Here I have a system of inequalities where one of my equations is not in y equals mx plus b form and the other one is going to be a horizontal line. So it will a little bit different from what you might have seen before. I'm going to graph each one and then look for where the shading overlaps.

First I'm going to do my red line but I need to solve it for y. I have -2y is greater than -4x plus 6. In order to get y isolated I need to divide by -2. Oh-oh! Dividing by a negative, I try to be dramatic because that means I'm going to have to change the direction of my inequality sign. Instead of being greater than now it's going to look like that, I'm going to have a 2x minus 3. That's the line I'm going to graph. Starting with the y intercept I'll go up 2 over 1 to represent the slope graph that guy with a dashy line. Now I'm ready to think about shading.

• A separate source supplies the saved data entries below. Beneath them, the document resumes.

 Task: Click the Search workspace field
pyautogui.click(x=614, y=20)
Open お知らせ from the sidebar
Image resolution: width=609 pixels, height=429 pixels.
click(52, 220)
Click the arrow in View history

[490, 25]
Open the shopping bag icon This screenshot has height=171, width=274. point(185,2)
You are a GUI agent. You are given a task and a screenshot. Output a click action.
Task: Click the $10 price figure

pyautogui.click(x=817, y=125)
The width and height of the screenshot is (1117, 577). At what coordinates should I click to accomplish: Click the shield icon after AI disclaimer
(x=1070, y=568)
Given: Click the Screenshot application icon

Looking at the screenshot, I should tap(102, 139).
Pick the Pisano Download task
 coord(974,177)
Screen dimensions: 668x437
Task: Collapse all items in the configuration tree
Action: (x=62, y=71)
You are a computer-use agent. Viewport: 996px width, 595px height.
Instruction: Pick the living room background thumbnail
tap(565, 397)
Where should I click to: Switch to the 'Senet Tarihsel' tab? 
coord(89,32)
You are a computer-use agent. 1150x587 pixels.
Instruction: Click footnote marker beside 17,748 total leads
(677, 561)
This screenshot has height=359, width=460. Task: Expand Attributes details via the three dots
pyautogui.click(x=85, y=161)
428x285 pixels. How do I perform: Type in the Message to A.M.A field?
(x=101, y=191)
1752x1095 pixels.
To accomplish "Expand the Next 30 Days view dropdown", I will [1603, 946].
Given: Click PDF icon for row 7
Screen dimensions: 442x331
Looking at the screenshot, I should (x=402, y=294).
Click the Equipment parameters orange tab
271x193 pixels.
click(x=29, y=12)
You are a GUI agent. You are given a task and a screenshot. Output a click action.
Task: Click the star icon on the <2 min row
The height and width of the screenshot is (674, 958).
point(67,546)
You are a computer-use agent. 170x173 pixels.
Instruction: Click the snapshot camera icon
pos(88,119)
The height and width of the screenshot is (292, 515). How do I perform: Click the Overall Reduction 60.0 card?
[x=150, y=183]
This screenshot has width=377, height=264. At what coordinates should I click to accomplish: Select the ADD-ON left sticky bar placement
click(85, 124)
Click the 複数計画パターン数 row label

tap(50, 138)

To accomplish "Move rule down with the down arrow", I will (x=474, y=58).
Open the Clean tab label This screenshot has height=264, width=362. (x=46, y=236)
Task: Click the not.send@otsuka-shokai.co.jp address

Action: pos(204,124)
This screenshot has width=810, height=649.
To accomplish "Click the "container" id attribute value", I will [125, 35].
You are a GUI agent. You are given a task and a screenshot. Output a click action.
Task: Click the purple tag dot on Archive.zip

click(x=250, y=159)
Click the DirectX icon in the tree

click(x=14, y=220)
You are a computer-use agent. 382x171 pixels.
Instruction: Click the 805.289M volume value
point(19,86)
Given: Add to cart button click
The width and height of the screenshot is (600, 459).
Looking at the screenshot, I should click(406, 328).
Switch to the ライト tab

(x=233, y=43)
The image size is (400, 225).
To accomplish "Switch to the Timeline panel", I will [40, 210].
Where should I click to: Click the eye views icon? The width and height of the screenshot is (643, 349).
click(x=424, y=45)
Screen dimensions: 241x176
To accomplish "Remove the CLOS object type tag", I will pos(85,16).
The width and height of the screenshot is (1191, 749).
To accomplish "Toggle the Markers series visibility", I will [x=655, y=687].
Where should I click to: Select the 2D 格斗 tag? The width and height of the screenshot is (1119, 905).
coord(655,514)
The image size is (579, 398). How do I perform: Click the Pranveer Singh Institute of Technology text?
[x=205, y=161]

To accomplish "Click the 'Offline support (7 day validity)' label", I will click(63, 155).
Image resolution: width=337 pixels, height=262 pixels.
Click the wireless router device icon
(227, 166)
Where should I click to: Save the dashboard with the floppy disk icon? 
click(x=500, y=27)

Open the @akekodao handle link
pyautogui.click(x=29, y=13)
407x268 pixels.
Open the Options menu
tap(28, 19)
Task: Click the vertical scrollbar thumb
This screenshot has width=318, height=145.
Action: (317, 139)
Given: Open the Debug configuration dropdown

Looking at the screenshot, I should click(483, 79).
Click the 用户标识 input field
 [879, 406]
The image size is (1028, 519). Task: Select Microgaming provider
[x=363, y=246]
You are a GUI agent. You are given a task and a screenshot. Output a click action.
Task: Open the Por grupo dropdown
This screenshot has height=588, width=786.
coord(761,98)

In order to do my shading I need to pick up a point that's not on the line and substitute it in probably to my original just in case I made any mistakes. I usually use (0,0). Is it true that 0 is greater than-4 times 0 plus 6? Is it true that 0 is greater than 6?No that means don't shade this half of the line because (0,0) was a no. Instead I'm going to shade over here.

Red line done, now I'm going to do the blue line I'm only half way done. The blue line is the horizontal line y equals 5 in a dashy form, 1, 2, 3, 4, 5, dashy okay. Now I want to shade y values that are greater than that. So that's going to be everything above 5.

Finally I'm ready to darken my solution region. The solution region is where my two shadings overlap so it's this area up here bounded by my diagonal red line and my horizontal blue line. This one was a little bit tricky because this equation was not in y equals mx plus b form and because I had a horizontal line but you just use the same steps as you would for any other systems of inequalities.